> [Task to complete]: Below is a block of entries; repeat exactly the lines starting at the line that contains "Instruction: Click the 1.1742" and ending at the line that contains "Select the checkbox for 酒店预定小程序 row", both included.

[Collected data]
+ + + + + + +
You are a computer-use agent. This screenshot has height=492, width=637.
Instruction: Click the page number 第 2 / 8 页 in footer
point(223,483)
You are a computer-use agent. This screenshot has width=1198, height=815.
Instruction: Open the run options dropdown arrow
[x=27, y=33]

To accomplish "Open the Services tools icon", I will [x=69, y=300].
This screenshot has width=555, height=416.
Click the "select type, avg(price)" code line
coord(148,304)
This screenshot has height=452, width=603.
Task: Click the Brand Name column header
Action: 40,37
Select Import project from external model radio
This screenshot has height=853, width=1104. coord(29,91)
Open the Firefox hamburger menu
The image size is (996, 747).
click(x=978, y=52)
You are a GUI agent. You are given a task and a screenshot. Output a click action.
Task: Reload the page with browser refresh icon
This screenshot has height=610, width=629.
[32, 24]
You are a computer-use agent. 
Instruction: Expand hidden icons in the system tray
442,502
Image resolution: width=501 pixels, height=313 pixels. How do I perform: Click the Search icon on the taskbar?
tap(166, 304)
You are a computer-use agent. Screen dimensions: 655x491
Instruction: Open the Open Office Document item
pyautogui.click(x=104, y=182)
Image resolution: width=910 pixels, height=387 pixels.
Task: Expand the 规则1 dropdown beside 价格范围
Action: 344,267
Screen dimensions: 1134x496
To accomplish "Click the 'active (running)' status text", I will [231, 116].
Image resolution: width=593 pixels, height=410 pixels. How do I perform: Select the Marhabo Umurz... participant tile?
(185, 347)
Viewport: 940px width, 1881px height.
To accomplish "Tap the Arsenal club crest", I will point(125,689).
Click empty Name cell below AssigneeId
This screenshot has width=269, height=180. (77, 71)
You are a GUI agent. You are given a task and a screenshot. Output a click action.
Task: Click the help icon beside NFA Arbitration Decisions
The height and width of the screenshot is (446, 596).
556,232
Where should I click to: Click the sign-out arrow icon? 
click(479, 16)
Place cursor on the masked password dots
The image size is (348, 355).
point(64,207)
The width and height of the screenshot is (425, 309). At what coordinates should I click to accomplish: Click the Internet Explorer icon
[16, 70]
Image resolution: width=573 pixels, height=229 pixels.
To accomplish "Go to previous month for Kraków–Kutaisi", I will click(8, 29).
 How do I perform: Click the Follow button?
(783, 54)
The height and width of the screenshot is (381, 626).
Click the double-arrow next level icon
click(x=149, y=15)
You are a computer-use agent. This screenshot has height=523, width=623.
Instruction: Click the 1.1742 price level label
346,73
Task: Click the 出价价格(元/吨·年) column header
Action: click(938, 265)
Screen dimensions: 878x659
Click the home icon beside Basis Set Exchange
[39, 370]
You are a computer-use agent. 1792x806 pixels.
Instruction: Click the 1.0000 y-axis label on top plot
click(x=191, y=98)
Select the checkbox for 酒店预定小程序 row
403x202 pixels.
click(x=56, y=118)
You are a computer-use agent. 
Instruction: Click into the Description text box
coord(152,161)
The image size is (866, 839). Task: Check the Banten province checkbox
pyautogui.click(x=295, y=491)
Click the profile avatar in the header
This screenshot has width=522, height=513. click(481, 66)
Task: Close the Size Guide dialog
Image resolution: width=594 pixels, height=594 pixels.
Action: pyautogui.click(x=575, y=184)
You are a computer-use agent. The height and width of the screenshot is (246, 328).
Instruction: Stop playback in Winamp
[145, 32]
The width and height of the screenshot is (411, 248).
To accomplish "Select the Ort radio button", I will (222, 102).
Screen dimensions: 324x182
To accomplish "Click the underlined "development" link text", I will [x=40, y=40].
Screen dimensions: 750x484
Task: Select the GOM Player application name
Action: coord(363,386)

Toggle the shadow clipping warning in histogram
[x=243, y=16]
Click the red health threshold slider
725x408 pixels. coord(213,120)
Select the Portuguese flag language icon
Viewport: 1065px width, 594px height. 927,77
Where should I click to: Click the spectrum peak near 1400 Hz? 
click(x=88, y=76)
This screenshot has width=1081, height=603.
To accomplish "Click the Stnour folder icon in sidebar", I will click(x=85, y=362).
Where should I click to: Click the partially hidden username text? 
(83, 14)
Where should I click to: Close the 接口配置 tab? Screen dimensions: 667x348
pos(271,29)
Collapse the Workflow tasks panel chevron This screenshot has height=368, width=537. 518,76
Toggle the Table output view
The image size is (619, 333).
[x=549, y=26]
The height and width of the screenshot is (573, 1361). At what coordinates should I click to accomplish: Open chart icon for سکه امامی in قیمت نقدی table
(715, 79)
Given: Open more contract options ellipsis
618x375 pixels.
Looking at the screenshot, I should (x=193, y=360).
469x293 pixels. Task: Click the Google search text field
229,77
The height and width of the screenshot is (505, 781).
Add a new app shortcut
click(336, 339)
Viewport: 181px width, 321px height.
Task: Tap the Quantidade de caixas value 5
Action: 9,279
+ + + + + + +
> [Task answer]:
Instruction: Click the 1.1742 price level label
346,73
Task: Click the 出价价格(元/吨·年) column header
Action: click(938, 265)
Screen dimensions: 878x659
Click the home icon beside Basis Set Exchange
[39, 370]
You are a computer-use agent. 1792x806 pixels.
Instruction: Click the 1.0000 y-axis label on top plot
click(x=191, y=98)
Select the checkbox for 酒店预定小程序 row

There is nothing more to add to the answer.